Here we see the success of our foreign policy working together with the other EU member states. The negotiations were led by the Catherine Ashton, the EU foreign policy High Representative, speaking for all 28 EU member states. That is power. At the negotiating table with Iran three EU great powers Great Britain, France and Germany were represented together with three more permanent members of the UN Security Council, the USA, China and Russia. This format is called E+3+3.
The European Affairs Committee of the Saeima discussed and mandated Foreign Minister Mr. Rinkevics on several occasions to present Latvia’ s position on Iran before he participated in the EU’ s Foreign Council meetings in order to find a common policy on Iran.
The diplomatic process will continue until a comprehensive agreement will be reached which will allow Iran to produce atomic energy for civilian purposes only. Subsequently Iran will be able to sell its oil and gas freely on the world market. Needless to say, Iran has no shortage of these raw materials.
One must note, however, that there are two powerful states that are resisting the interim agreement, mainly, Israel and Saudi Arabia.
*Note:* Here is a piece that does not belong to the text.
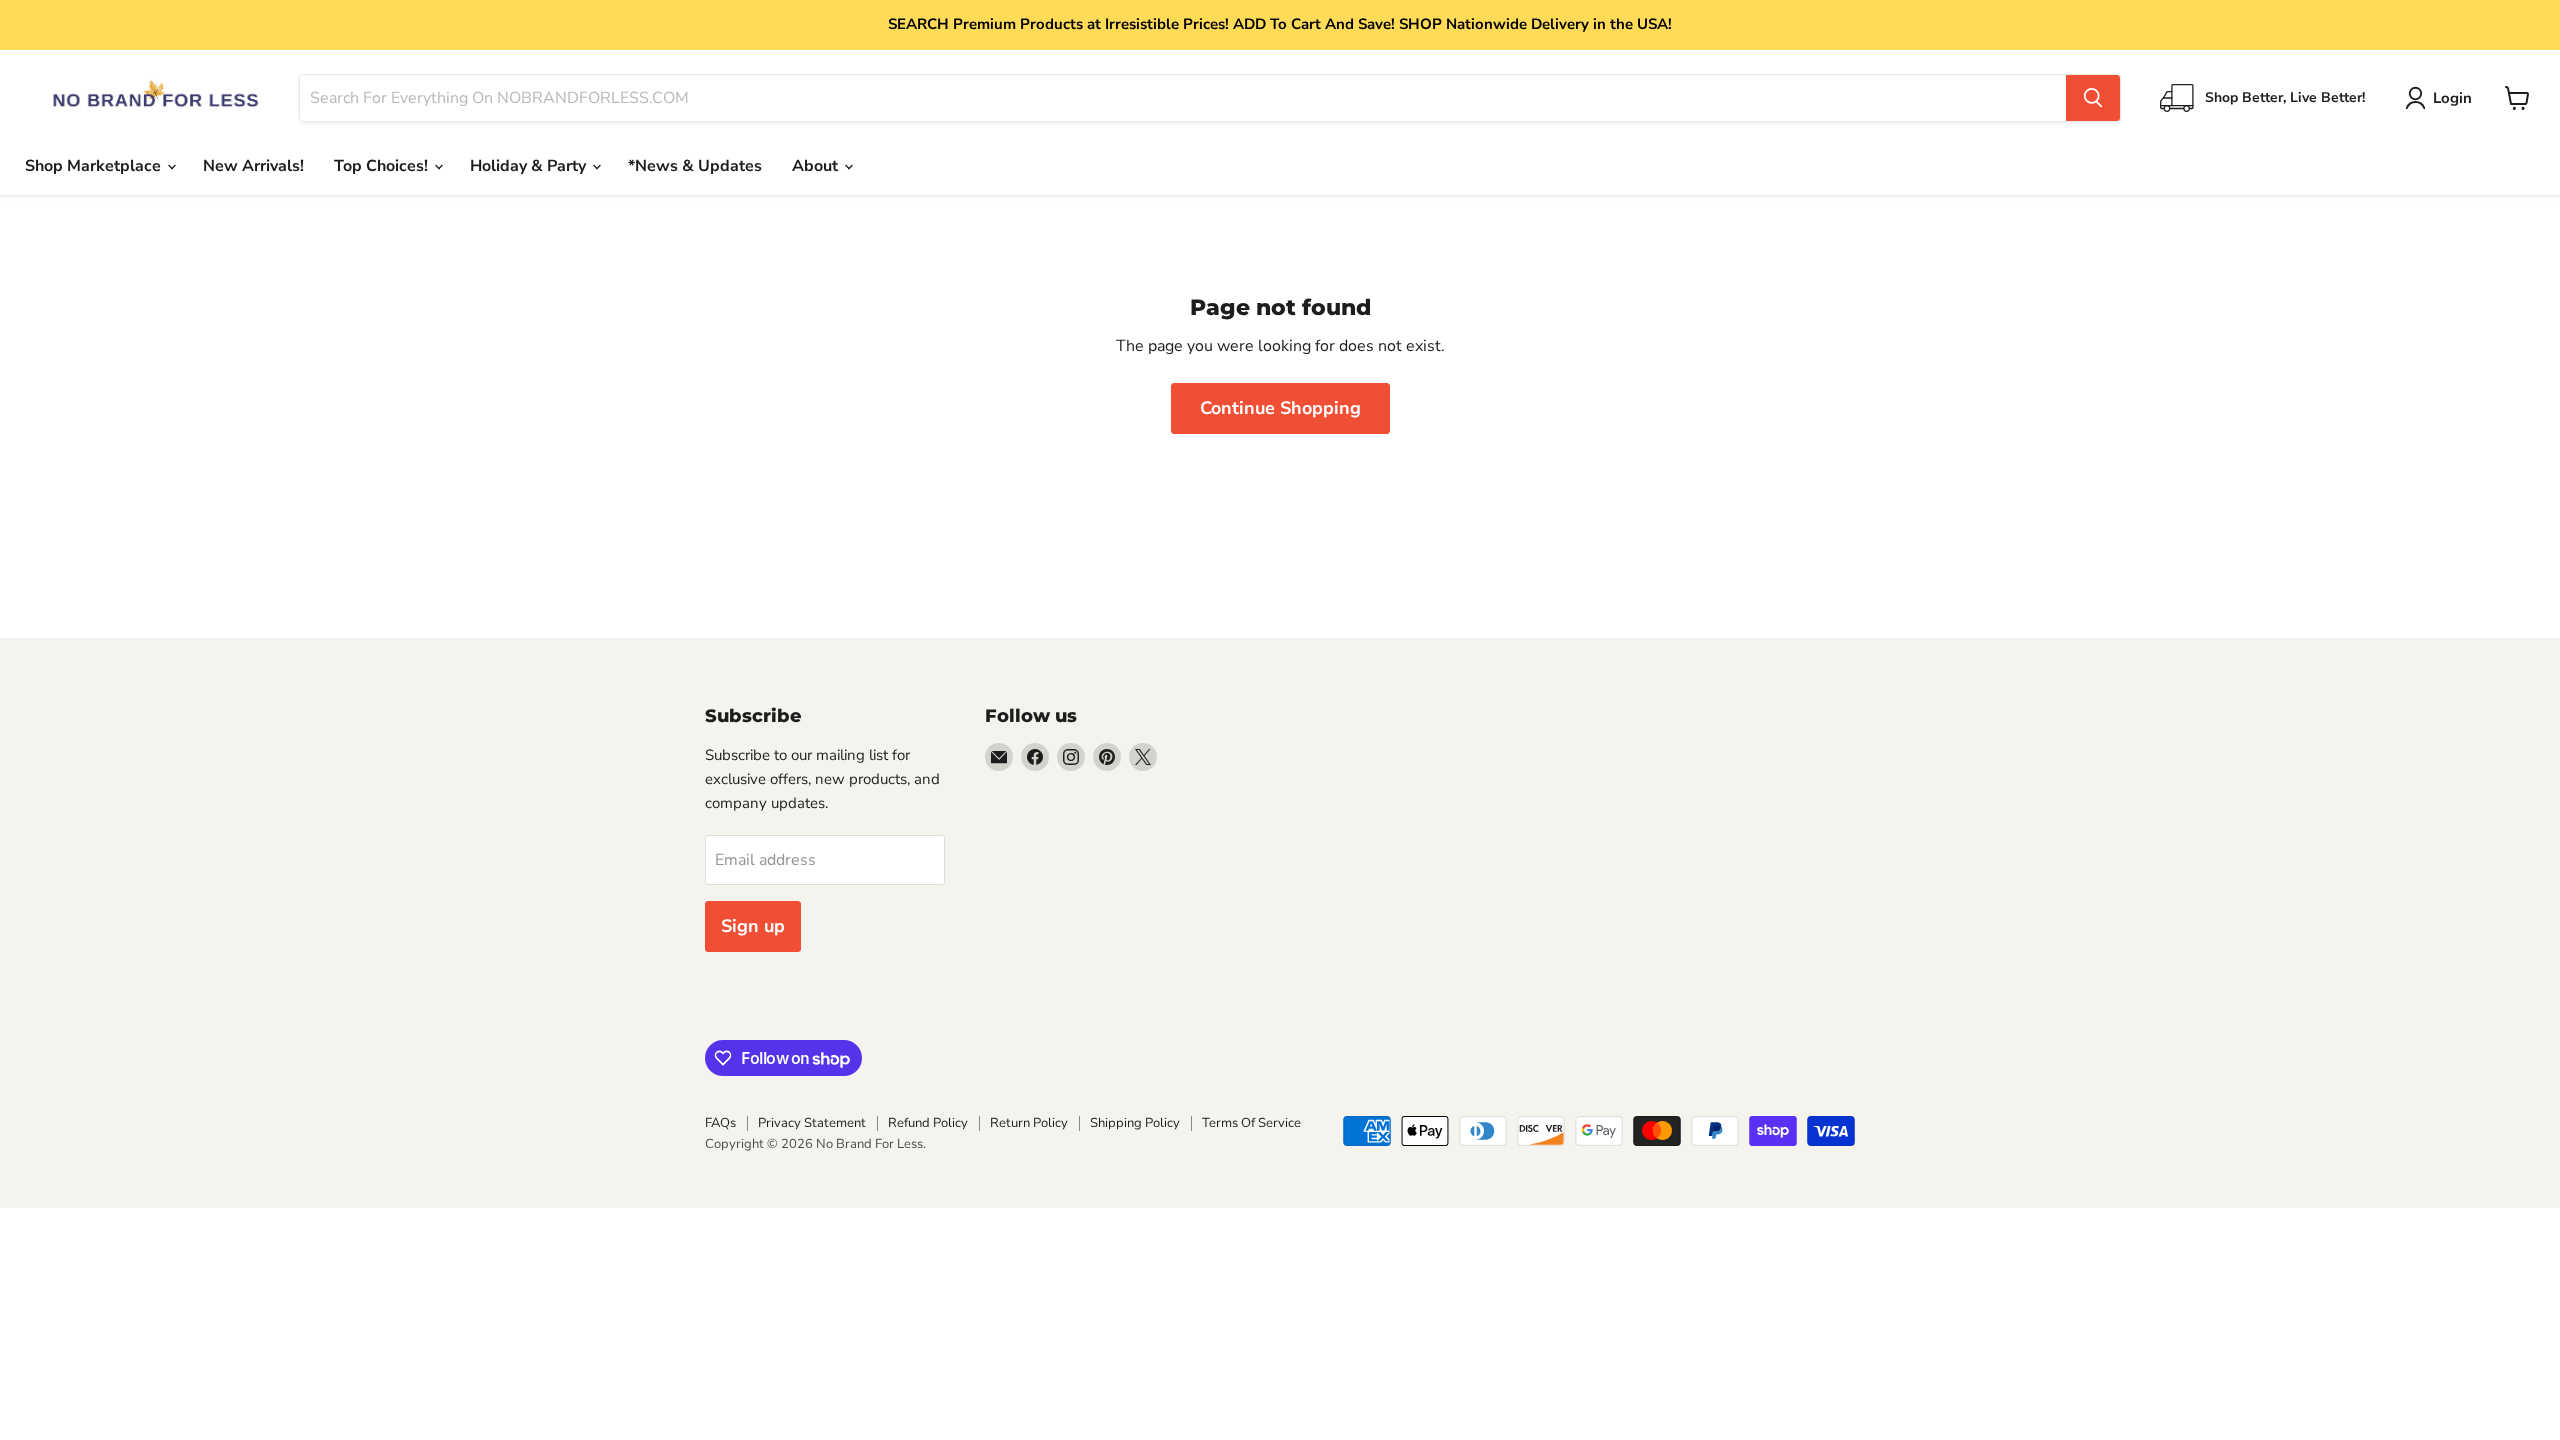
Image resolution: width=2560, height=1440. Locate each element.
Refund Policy (928, 1123)
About (817, 166)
It is also not clear how far Iran is ready to go in arriving at a compromise.
There is one more piece of good news. It seems that talks for the establishment of the Palestine state next to Israel have moved forward. This is not only thanks to the USA. The EU can also credit itself with some points in pushing forward a resolution to a half-century – in fact, now more than half-a-century – long conflict.
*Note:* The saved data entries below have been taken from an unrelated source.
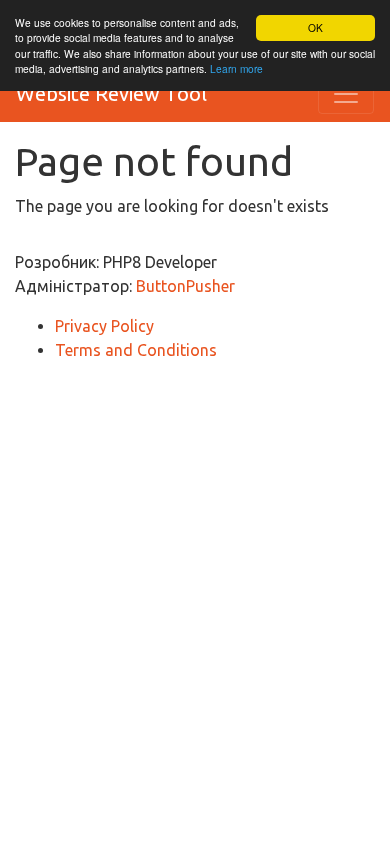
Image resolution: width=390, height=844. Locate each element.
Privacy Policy (104, 326)
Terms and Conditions (136, 350)
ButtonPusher (185, 286)
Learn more (236, 68)
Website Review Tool (111, 93)
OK (315, 27)
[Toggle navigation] (346, 94)
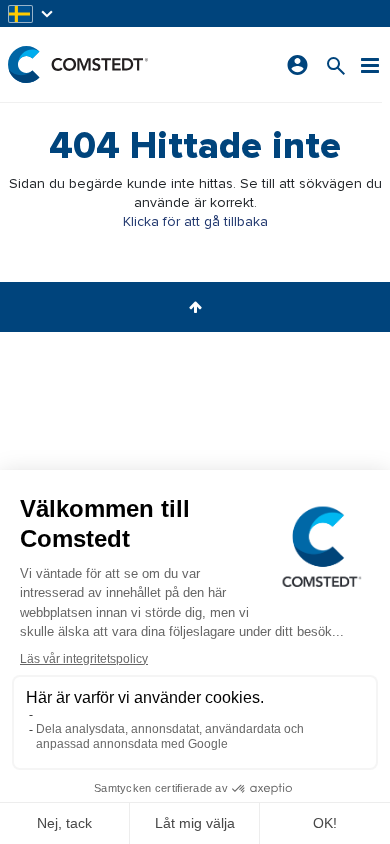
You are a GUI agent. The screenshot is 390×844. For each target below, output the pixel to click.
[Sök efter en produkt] (336, 64)
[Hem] (78, 64)
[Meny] (370, 64)
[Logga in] (297, 65)
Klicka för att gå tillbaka (195, 221)
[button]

Unfortunately, there is also bad news. The sudden turn of Ukraine to the east compels us to remember the “Clash of Civilizations” theses which were put forth by Samuel Huntington some twenty years ago. That is, about the geopolitical fault-line that stretches from Finland’ s eastern border down along our eastern border to the Adriatic sea dividing the west from the east.
This border was drawn already in the 14th century and has changed little since then. The big question now is if Ukraine can shift this fault-line beyond its eastern border. Does the Free Trade Agreement, which wasn’t signed in Vilnius, show that Ukraine is unable to do this because Russia will not allow it?
Russia has shown that it can do whatever it takes in order to safeguard “her” geopolitical space, but the EU does not quite feel up to take part in such a naked power game. The EU’ s approach is based on values, talks, agreements reached. It cannot hand out money not knowing where it ends up in the final analysis. We all know that the free trade agreement with the EU would have saved Ukraine half-a-billion euros annually.
It seems to me that the dramatic events in Ukraine will demand much more attention from us than we have been paying until now for the simple reason that they impact us directly and that at least half of Ukraine’ s population look more to the west than the east.
In conclusion, as I mentioned in the beginning, I will quote the first sentence in the Foreign Minister’ s Report:
“Latvia’s foreign policy goals are to guarantee the security and stability of the state, and in shaping international preconditions for Latvia’s economic growth and the well-being of its inhabitants.”
But how can we achieve this if our governments cannot work longer than two years and two months?
Our large diaspora will by now have noted that in the west coalitions, in spite of internal arguments, mostly last until the next elections. This will have been noted also by the voters here in Latvia.
We have been fortunate that we have had a prime minister who, despite changing governments, has nevertheless presented a positive international image of Latvia among our allies and has cultivated good personal contacts with countries such as Germany and Poland.
We cannot set goals in our foreign policy after which with frequent government changes we ourselves put up barriers against reaching these goals.
We ourselves, one hundred MP’s, are most likely responsible for such a situation.”